A Bradford head teacher has resigned ahead of the publication of a damning inspection report of standards at his secondary school.

Tim Brookes has walked away from Hanson School in Swain House, after two and a half years in the job as education watchdog Ofsted put the school in the failing ‘special measures’ category.

Governors have re-appointed the school’s former deputy head teacher Alan Davis as executive head teacher from January.

The move follows extensive criticism by Ofsted of the school’s leaders and managers, including its governing body. Leaders at all levels lacked a clear vision for the school or a coherent plan to bring about improvement, the inspection report states.

Sue Williamson, the school’s chairman of governors, said: “After serving at Hanson School for more than nine years, two and a half of those as head teacher, Mr Brookes has decided to step down from his post.”

In the Ofsted report, which was published yesterday following a two-day visit to the school last month, inspectors said Hanson was struggling to meet targets, even in its specialism of maths, science and technology. Overall attainment continued to be well below average and achievement was inadequate, especially in English and maths, and boys from a white British heritage made the least progress.
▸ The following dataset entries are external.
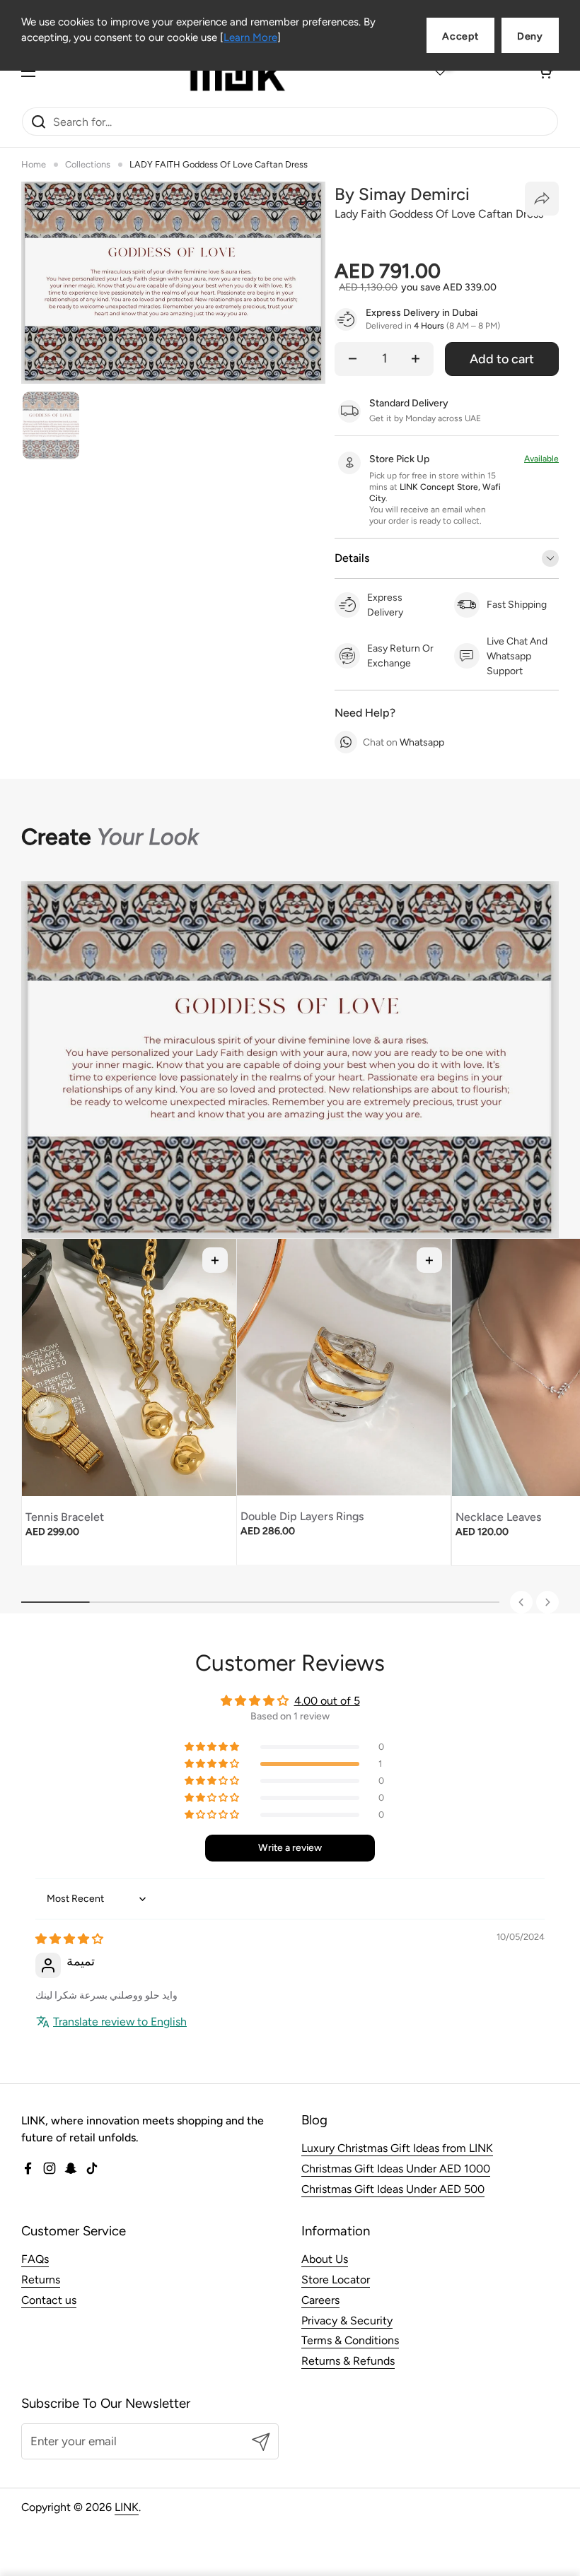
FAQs (35, 2259)
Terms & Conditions (350, 2340)
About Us (324, 2259)
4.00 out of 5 (327, 1700)
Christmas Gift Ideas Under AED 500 (393, 2189)
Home (33, 164)
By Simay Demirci (402, 194)
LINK (127, 2507)
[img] (69, 1939)
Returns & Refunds (348, 2361)
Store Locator (335, 2279)
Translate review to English (120, 2021)
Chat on (403, 742)
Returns (40, 2279)
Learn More (250, 37)
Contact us (48, 2300)
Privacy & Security (347, 2320)
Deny (530, 36)
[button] (544, 71)
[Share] (542, 199)
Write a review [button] (290, 1848)
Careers (320, 2300)
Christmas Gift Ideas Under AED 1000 (395, 2168)
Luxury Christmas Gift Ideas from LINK (397, 2148)
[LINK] (238, 71)
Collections (87, 164)
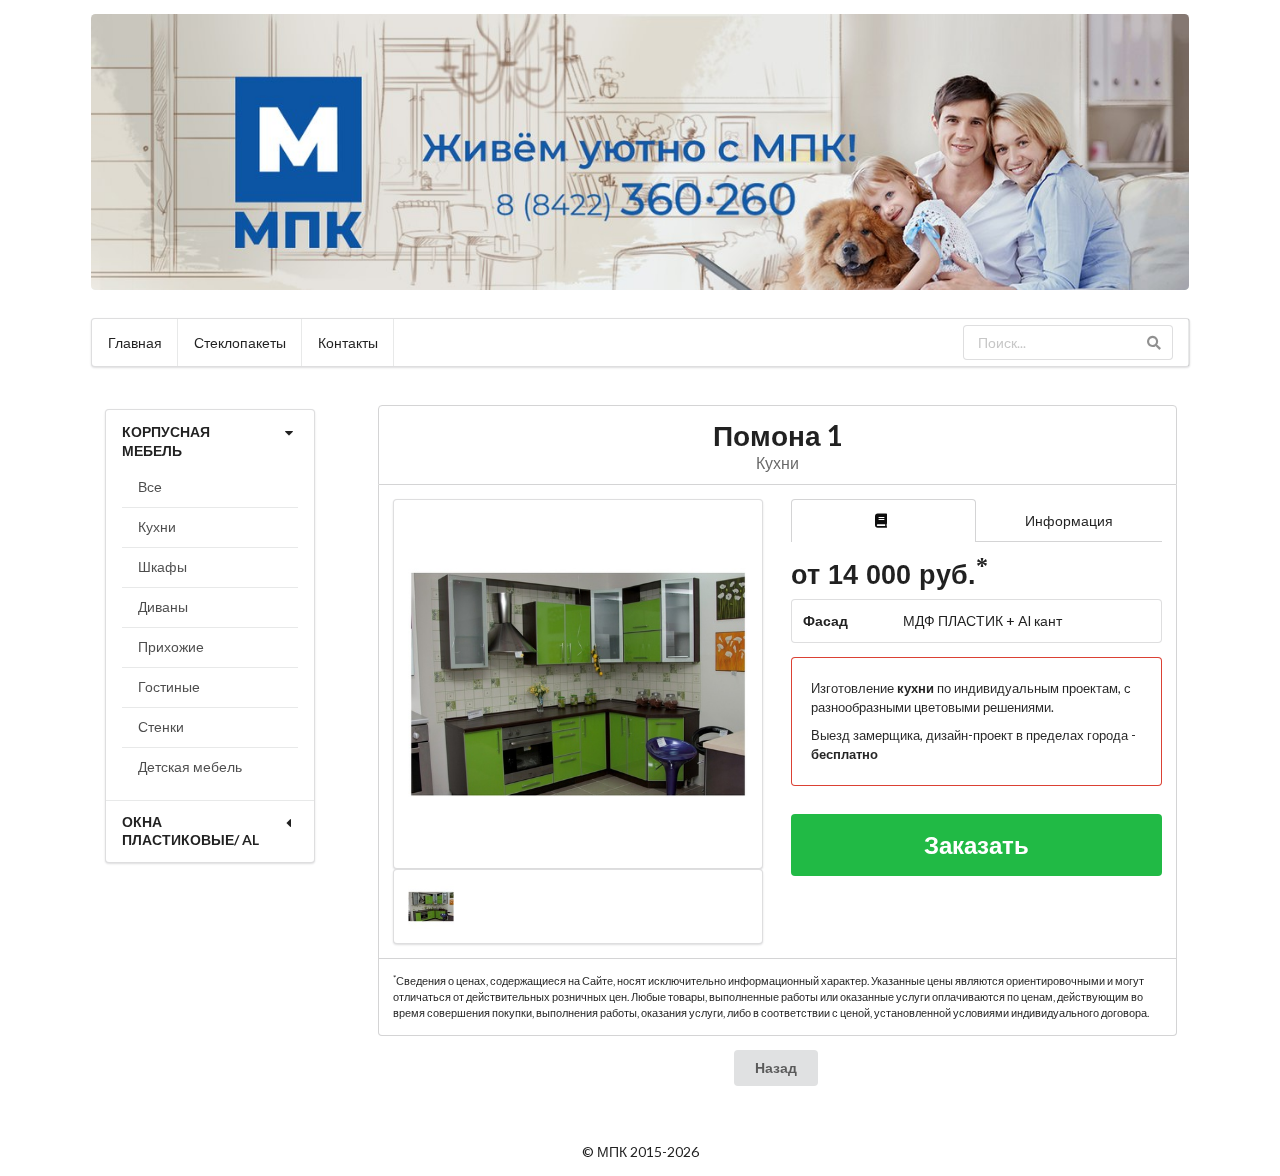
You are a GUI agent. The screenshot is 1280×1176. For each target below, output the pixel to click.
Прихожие (171, 646)
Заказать (976, 844)
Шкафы (162, 566)
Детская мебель (190, 766)
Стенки (161, 726)
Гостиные (169, 686)
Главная (135, 342)
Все (150, 486)
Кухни (157, 526)
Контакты (348, 342)
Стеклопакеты (240, 342)
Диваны (163, 606)
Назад (776, 1067)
The overall quality of teaching was not meeting the needs of the students and lacked the capacity to eradicate the legacy of underachievement. A lack of challenge, the slow pace, and poor behaviour that disrupts too many lessons, prevented the majority of students, who want to succeed, from making good progress.

In February, the Telegraph & Argus exclusively reported how a boy aged 12 and two aged 13 were arrested at the school after they armed themselves with weapons, while in June Mr Brookes and Carlton Bolling College head teacher Chris Robinson issued a joint statement to the T&A saying the schools were working together to identify students involved in fights outside of school.

Yesterday, Derek Needham, the school’s senior deputy head teacher, said: “We are working very hard to tackle the issues raised by the inspection team in the report. We have already brought about improvements at the school and we acknowledge more rapid improvements need to take place. We are hoping that the move to the new school will provide a fresh start for Hanson.”

The school is moving to new buildings as part of the £236 million second phase of Bradford Council’s Building Schools for the Future.

Lesley Hart, director of school improvement at school support services firm Education Bradford, said: “We have been working closely with the governing body for some time to secure a strong improvement plan for the school.”

The returning Mr Davis worked at the school in the early 1990s. He went on to be the executive head teacher of a federation of schools in Kirklees and is now a National Challenge Advisor.